This paper is organized as follows: The problem formulation is described in Sect. 2. The constructions of linear regression protocol are proposed in Sect. 3, followed by further discusses in Sect. 4. Then we give the security analysis and performance evaluation in Sects. 5 and 6, respectively. Finally, the conclusion is presented in Sect. 7.

2 Problem Statement

In this section, we give the problem statement, including system model and threat model, design goals, notations and preliminaries.

Fig. 1.
figure 1

System model

2.1 System Model and Threat Model

We give our system model concentrating on how to achieve secure liner regression over encrypted data in outsourced environments. As shown in Fig. 1, we proposed a classical outsourced system model, mainly consisting of two parties. The one is the data owner, and the other is the service provider. We primarily consider the service provider as an “honest-but-curious” server in our model. We assume the public matrix H and encrypted data \({{\varvec{{D}}}^{'}}\) (\({{\varvec{{D}}}}^{'}\) is the encryption of the data \({\varvec{{D}}}\)) have been outsourced to the cloud, and the confidentiality of the data will be protected by the underlying encryption primitive. After that, the server will implement the regression algorithm based on \({{\varvec{{D}}}}^{'}\). That is, the data owner outsources his encrypted data \({{\varvec{{D}}}}^{'}\), and the service provider runs the proposed protocol over \({{\varvec{{D}}}}^{'}\). Finally the service provider returns the predicted results to the data owner.

2.2 Design Goals

The overarching goal is to enable liner regression algorithm to be performed over encrypted data. What’s more, for an efficient and secure liner regression protocol, we consider the following requirements to be necessary.

  • Accuracy: Enable secure linear regression over encrypted data in outsourced environments and achieve high accuracy.

  • Security: Protect privacy of linear regression process.

  • Efficiency: Process large amount of data with practical performance.

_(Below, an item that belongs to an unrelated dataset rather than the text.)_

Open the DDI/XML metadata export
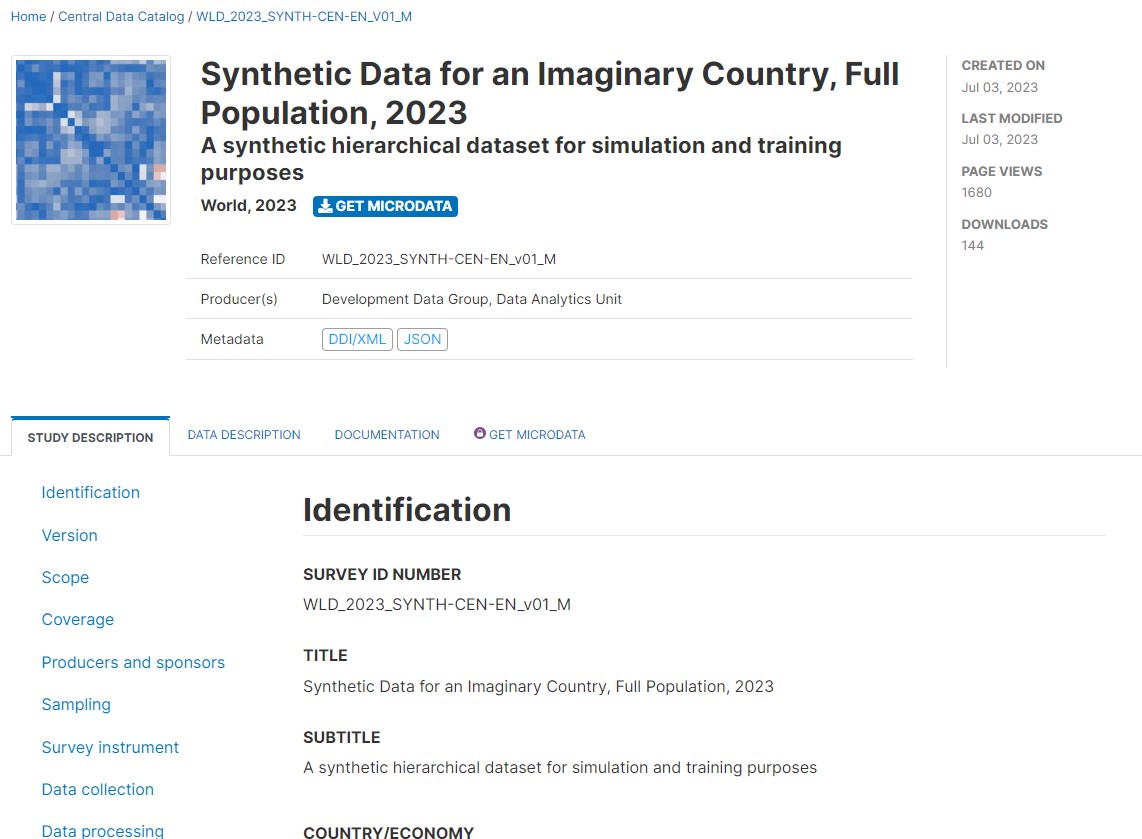1142x839 pixels. [x=357, y=339]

2.3 Overview of Standard Linear Regression and Gradient Descent

In this section, we give a brief introduction about standard linear regression algorithm [16]. In statistics, linear regression equation is a regression analysis using least square function to find the relationship between one or more independent variables and dependent variables. This function is a linear combination of one or more model parameters called regression coefficients. Linear regression with only one independent variable is called simple regression, and it is called multiple regression with greater than one independent variable. Like all forms of regression analysis, linear regression also focuses on the probability distribution of x and y. Given a random sample \(({x}_{i1},{x}_{i2},...,{x}_{ip},{y}_{i})\), we have one hypothetical regression output \({y}_{i}\), and hypothetical regression inputs \({x}_{i1},{x}_{i2},...,{x}_{ip}\). So a multivariate linear regression model is expressed as \({y}_{i}={{{w}}_1}{{{x}}_1}+{{{w}}_2}{{{x}}_2}+\cdots +{{{w}}_d}{{{x}}_d}+{b}\).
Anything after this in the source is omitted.